Ces islamistes n'ont pas d'autre issue que celle de la radicalisation, car ils n'ont pas les moyens de répondre aux attentes du peuple. On sait bien que la Tunisie, depuis la révolution, n'est pas un pays du tiers-monde mais un pays du quart-monde ! 25% des Tunisiens vivent sous le seuil de la pauvreté. Les secteurs de l'éducation, de la santé, des transports et de l'habitat rencontrent beaucoup de problèmes. Même un plan Marshal ne saurait remédier à cette situation, en particulier en ce qui concerne les problèmes de l'intérieur du pays. Le chômage a atteint 800 000 Tunisiens, que dire alors de la classe simple et qui n'a jamais travaillé.
- Des militants reprochent aux nouvelles autorités de n'avoir rien fait pour remplir les caisses de l'Etat avec l'argent des lobbies, les avoirs du clan Ben Ali, les dettes odieuses, ni pour créer de l'emploi. Est-ce qu'on ne s'est pas attardé sur les questions de voile et de niqab en occultant les débats de fond ?
On a cherché à noyer le véritable débat dans des discussions sur la croyance et la foi alors que les vrais problèmes des Tunisiens ne sont pas évoqués, pour la simple raison, qu'ils (les islamistes au pouvoir, ndlr) sont incapables de les résoudre. Pour y parvenir, il faut mettre en place un véritable gouvernement provisoire révolutionnaire afin d'insuffler dans la société une volonté herculéenne pour accepter d'abord ce désastre que nous a laissé Ben Ali, et songer à des changements à long terme.

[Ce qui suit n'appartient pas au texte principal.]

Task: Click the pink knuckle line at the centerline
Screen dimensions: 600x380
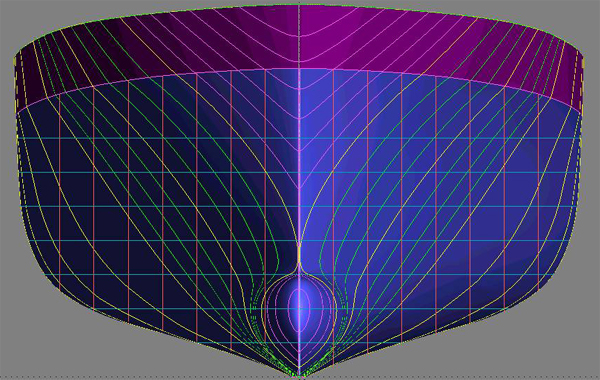Action: [299, 69]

- Selon certains experts, la victoire des islamistes serait due au fait qu'ils ont été mieux organisés et que leur programme aborde les vrais problèmes de la société tandis que la gauche est apparue divisée et s'est limitée aux questions du voile et de l'alcool…
Le grand problème de ces élections est qu'elles sont prématurées. Les Sud-Africains ont attendu cinq années après la libération de Nelson Mandela pour organiser des élections. Or, en Tunisie, on a fait des élections sans que soit ancrée chez le Tunisien une véritable confiance politique et sociale. Quant à la gauche, elle est inexistante. C'est une gauche clochardisée qui n'a rien à voir avec la gauche révolutionnaire de l'Amérique latine ou la gauche asiatique. Une gauche bobo, constituée d'analphabètes scolarisés, qui n'ont aucune clairvoyance, ni discours, ni ancrage dans la société.

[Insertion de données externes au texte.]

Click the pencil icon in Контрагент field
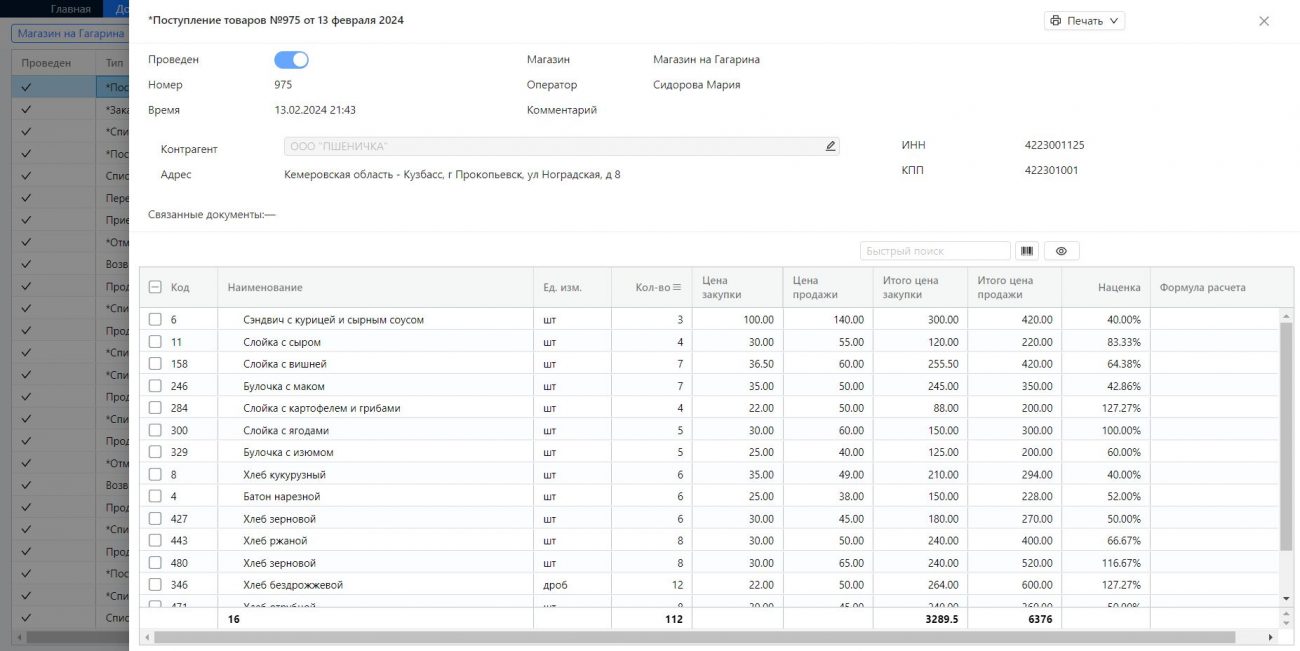1300x651 pixels. coord(830,146)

- La présence de l'émir du Qatar lors de la célébration du premier anniversaire de la révolution n'a fait qu'alimenter de nouveau la polémique concernant une éventuelle ingérence du Qatar…
Le scandale allait éclater dès le départ. On a vu en direct le char sur lequel on nous a amené la pièce maîtresse qui est Ennahda et son chef Ghannouchi. Aussi, tout le monde sait que c'est avec l'argent du Qatar que ces gens-là se sont implantés, ont mené leur propagande et donc acheté les voix. J'irai plus loin en disant que le Qatar ne fait qu'appliquer les plans des Etats-Unis. Ces derniers louent pour cette région des régimes rétrogrades et retardataires pour mieux s'implanter.

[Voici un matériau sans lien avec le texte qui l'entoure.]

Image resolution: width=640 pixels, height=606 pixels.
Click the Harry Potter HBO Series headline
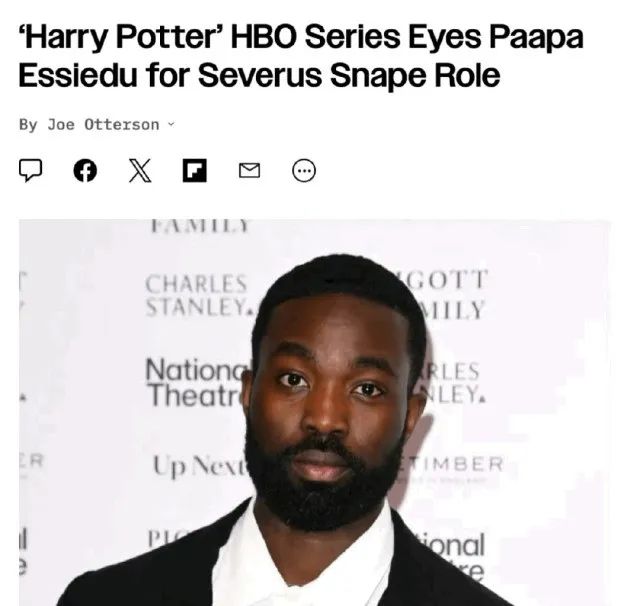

- A-t-on essayé de récupérer la seule révolution «spontanée» ?
Pour moi, du 17 décembre 2010 au 14 janvier 2011, le peuple tunisien a révolutionné son pays. Mais après le 14 janvier, il y a eu un coup d'arrêt et non pas un cran d'arrêt. Je parlerai carrément d'un coup d'Etat militaire qui avait pour but d'arrêter et de tuer dans l'œuf cette révolution. Je ne sais pas avec quelle couverture ils l'ont fait, si elle est européenne ou américaine.
- Est-il encore trop tôt pour le savoir ?
Nous savons pour les prémisses que c'est l'Amérique. Il ne fallait pas que la révolution perdure. De tous les temps, toutes les révolutions ont eu leurs limites. On n'a jamais permis et on ne permettra jamais à un pays du Sud de faire sa révolution et d'émerger.
- Au lendemain de la révolution, des rumeurs vous donnaient candidat à la présidentielle. Vous y songez ?
Je n'y ai pas songé pour ces élections, les premières de la Tunisie post-révolution. Mais plus tard, quand les conditions seront réunies, c'est possible.